> _Çıkarılan Metin_:
Demokrasilerde siyaset ve popülizm

A+
A-

Siyaset kavramı her ne kadar toplumda itibarsızlaşmış olsa da sonuçta devleti yönetme sanatıdır. Dolayısıyla siyaseti, siyaset ilmi penceresinden irdeleyerek konuyu anlatmak zorundayız. Bütün kurum ve kuruluşlar dahil olmak üzere en büyük organizasyon olan devleti de yönetmek için bazı donanımları zorunlu hale getirmek gerekmektedir. Bu noktada siyasilerimiz, devleti ya da kurumları yönetmek için liyakati değil hedeflerine ulaşmak için popülizm denilen sosyal virüse baş vurmaktadırlar.

Cumhuriyet tarihimiz boyunca Atatürklü yılları saymazsak bütün iktidarlar dönemi siyasilerin popülizme yenik düştüğü ve çevresini tahkim etme adına politikalar geliştirdiği yıllar olarak karşımıza çıkar.

İktidarları döneminde devletin bütün kurum ve kuruluşları liyakatsiz tiplerin elinde bir oyuncağa dönüşür. Devlet bürokrasisi parti militanlarının doldurulduğu, militarizmin ve despotizmin keyfi uygulamalarla tavan yaptığı siyasi duruş olarak karşımıza çıkar. Toplumda da haklı olarak siyasi partilere ve siyasilere karşı olumsuz bir kanaat oluşur.

Türkiye’de Avrupa Birliği sürecinde tek dokunulmayan ve teklif dahi edilmeyen kanun, Siyasi Partiler Yasası‘dır. 12 Eylül döneminin ürünü olan bu yasa ve ona göre şekillenen parti tüzükleri partilerde parti içi demokrasiyi, şeffaflığı, etik değerleri de bir noktada etkisizleştirmiştir.

> _İstenen_: Demokrasilerde siyaset ve popülizm konulu yukarıdaki yazının devamını, son cümleden sonrasından başlayarak yazın.

> _Veri Kümesinden Alıntı_:
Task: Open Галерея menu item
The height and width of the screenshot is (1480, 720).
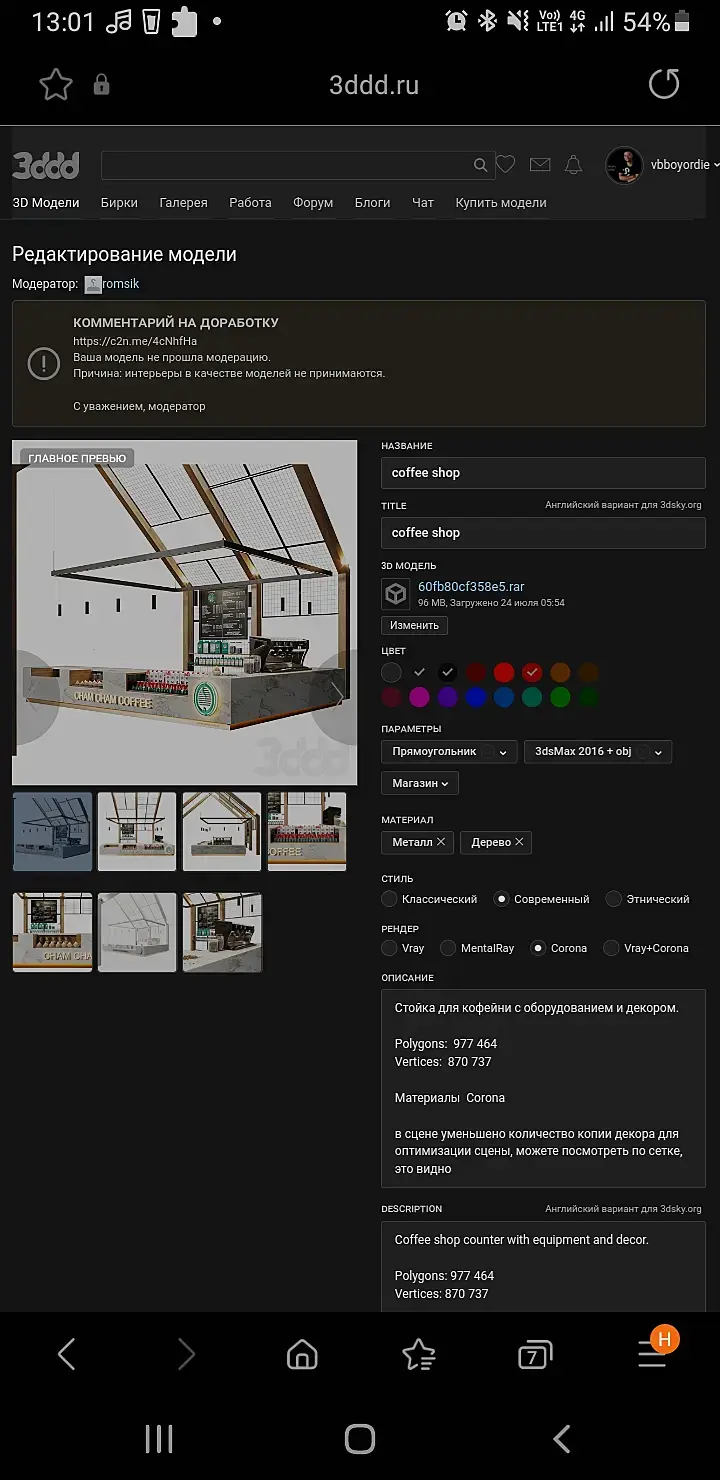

> _Nihai Sonuç_:
Lidere biat, efsane şahsiyetleri arama bu anlayışın genelde kabul görmesi, yığınlaştırılmaktan bireye geçemeyen toplumsal yapımızın bir arızası olarak karşımızda durmaktadır. Oysa aslolan bireyin kendisidir. Kahraman da, efsane de, belirleyici de bireydir.

Antidemokratik partiler yasası, lider eksenli kazanma güdüsünü esas aldığı için toplumsal fayda yerine bireysel faydaya yönelik bir politik tercihi de beraberinde getirmiştir. Makyavelist bakış, maalesef ahlaki duruşu da bertaraf etmiştir. Oysa toplumsal fayda esas alınmış olsa objektif kriterlerle toplumsal değişim ve dönüşümü sağlayacak kadrolar esas alınır.

Bugünkü iktidarın nepotizme kadar varan bu sakat anlayışı nasıl toplumu çökertme noktasına getirdiğine hepimiz şahit olduk ve olmaya devam ediyoruz.

Bu konularda İYİ PARTİ bu ucube partiler yasasına rağmen Sayın Genel Başkanımızın özel çabasıyla bu ve benzeri arızalardan toplumun kurtarılması için çaba sarf edilmektedir.

Antidemokratik ve klasik anlamda Makyavelizmi ortaya çıkaran hastalıklar toplumun her kesimine sirayet etmiş durumdadır.

Türk toplumunun aydınlanma süreci; bu hastalıklarla verdiği ve vereceği mücadelenin gücü oranında gerçekleşebilir.

Türk toplumunun da bu aydınlanma sürecine hazır olması ya da hazır hale gelmesi için başta aydınlarımız ve sivil toplum örgütlerimize de büyük görevler düşmektedir.

Demokrasimizi popülizme kurban etmeden mutlaka objektif kriterlerle liyakati, şeffaflığı ve hesap verebilirliği hayatta geçirmek zorundayız.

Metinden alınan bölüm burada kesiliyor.